問題の詳細 —
「The image size is (343, 192).」を含む行から「[x=608, y=566]」を含む行までのデータを、「donut chart」を「pie chart」に書き換え、ほかは変えずに示してください。画像は含めないでください。

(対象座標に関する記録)
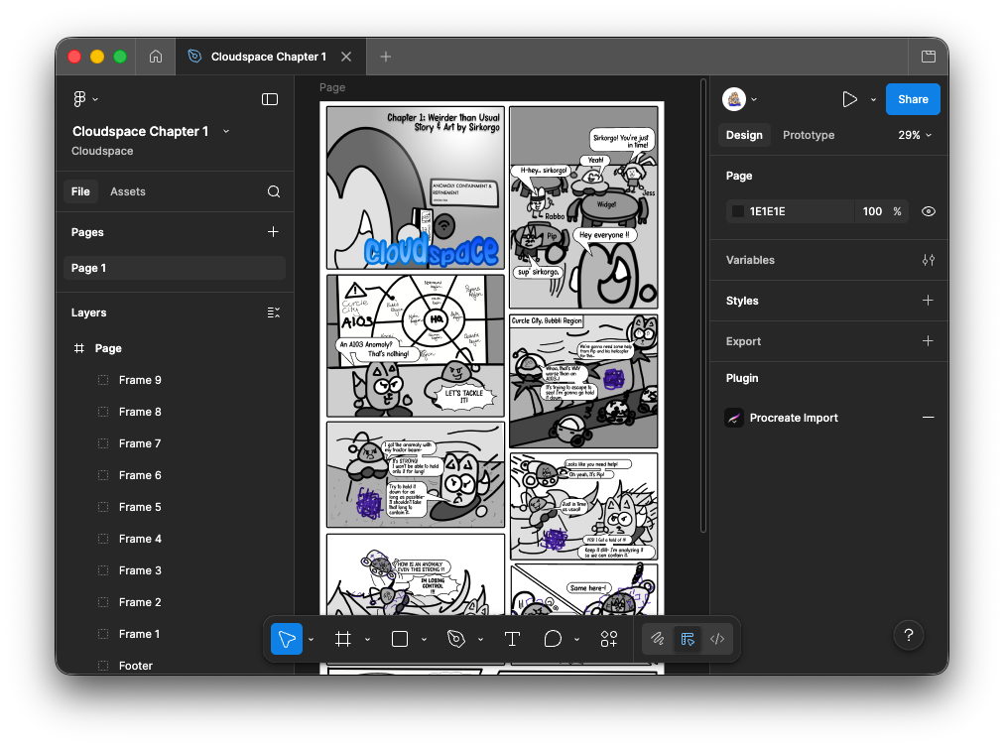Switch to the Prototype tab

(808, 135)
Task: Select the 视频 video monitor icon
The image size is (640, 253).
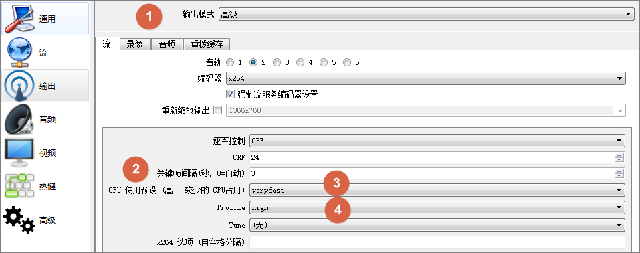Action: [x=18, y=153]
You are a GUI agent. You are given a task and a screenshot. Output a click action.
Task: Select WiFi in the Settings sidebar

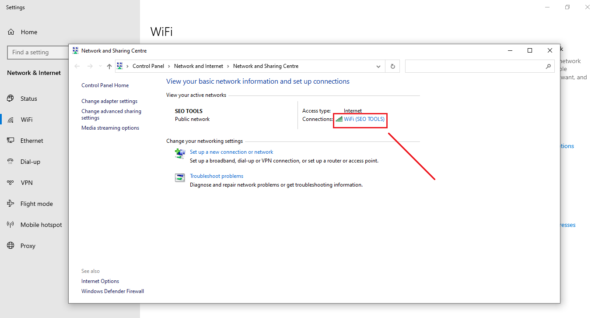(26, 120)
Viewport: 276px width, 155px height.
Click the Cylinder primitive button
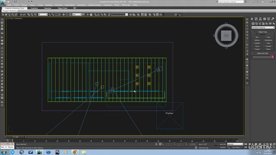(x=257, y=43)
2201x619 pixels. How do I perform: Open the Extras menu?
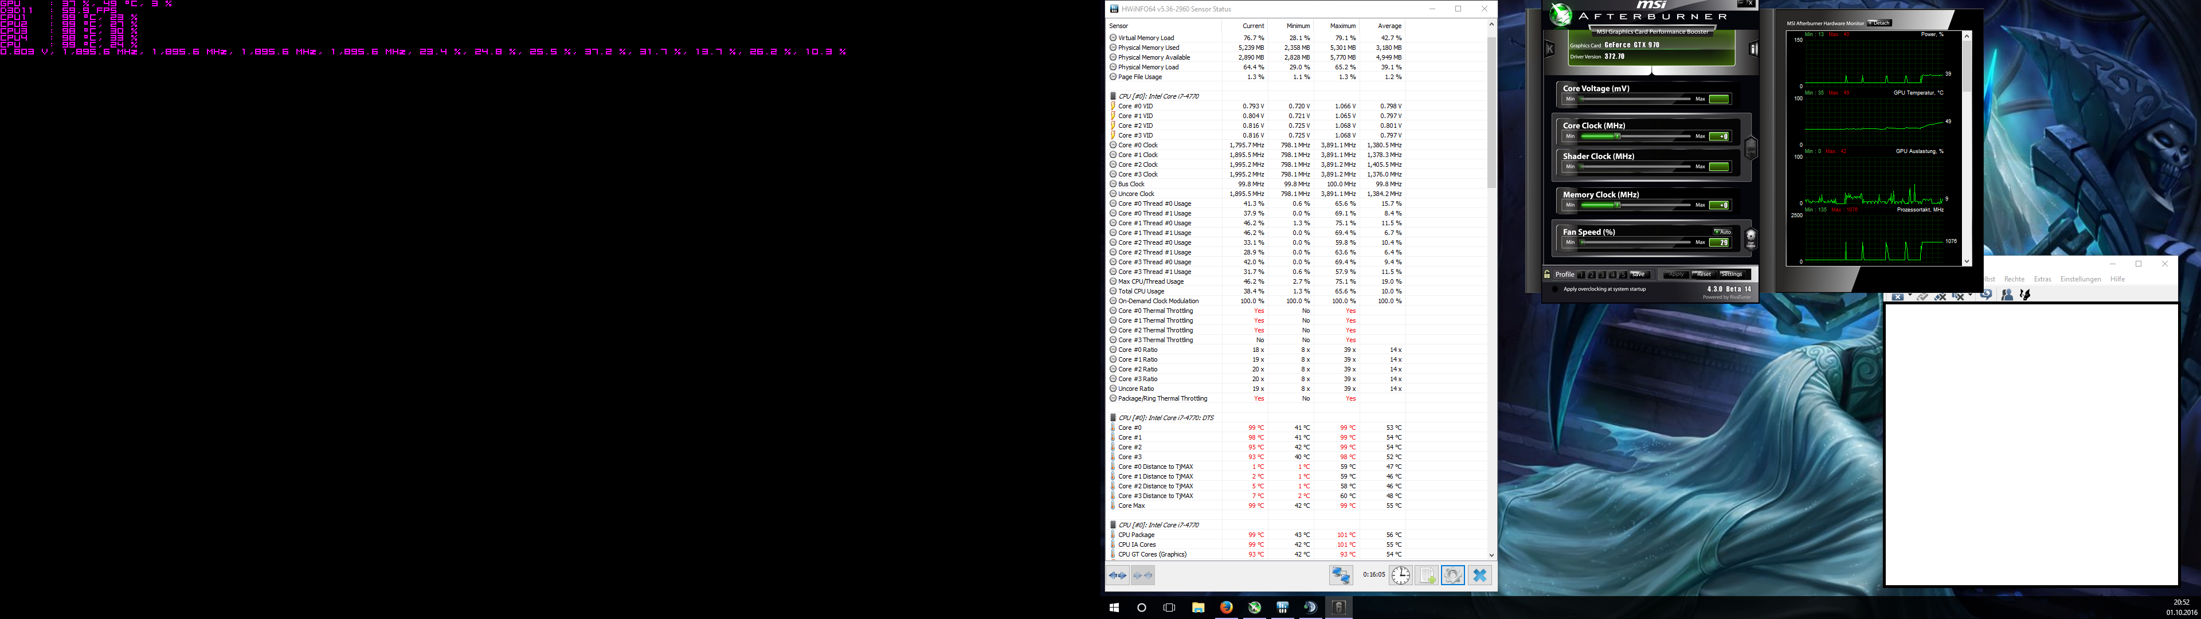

==

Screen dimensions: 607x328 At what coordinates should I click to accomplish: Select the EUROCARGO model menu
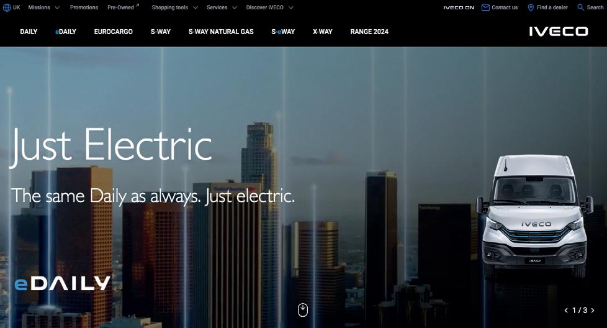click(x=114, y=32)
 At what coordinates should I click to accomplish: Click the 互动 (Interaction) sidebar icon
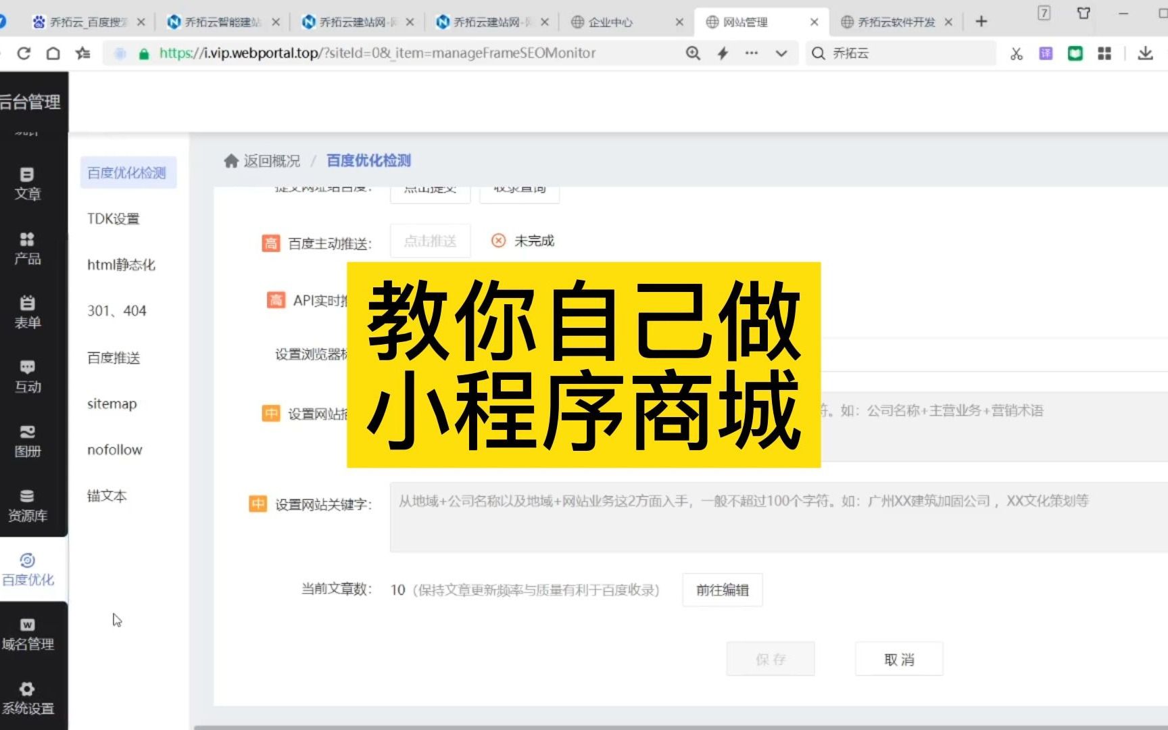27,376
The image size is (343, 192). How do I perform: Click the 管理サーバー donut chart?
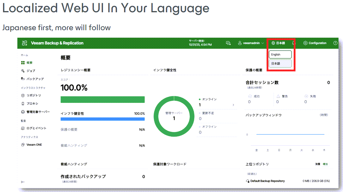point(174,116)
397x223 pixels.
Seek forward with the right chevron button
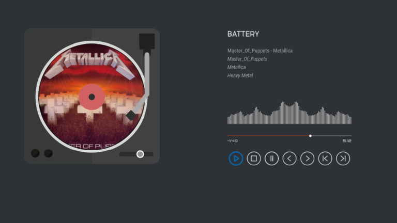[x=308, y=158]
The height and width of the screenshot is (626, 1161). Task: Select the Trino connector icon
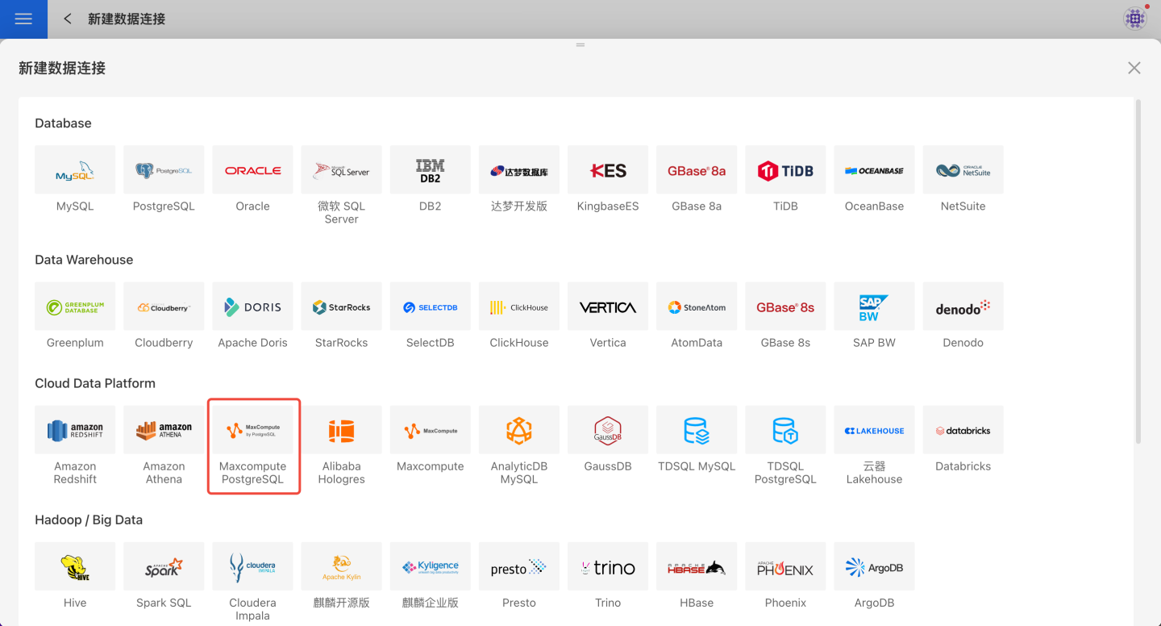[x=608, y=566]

解答済みの問題 —
The image size is (343, 192). How do I perform: Click the 管理サーバー pie chart?
point(174,116)
397x223 pixels.
Seek forward with the right chevron button
[x=308, y=158]
The height and width of the screenshot is (626, 1161). Task: Select the Trino connector icon
[x=608, y=566]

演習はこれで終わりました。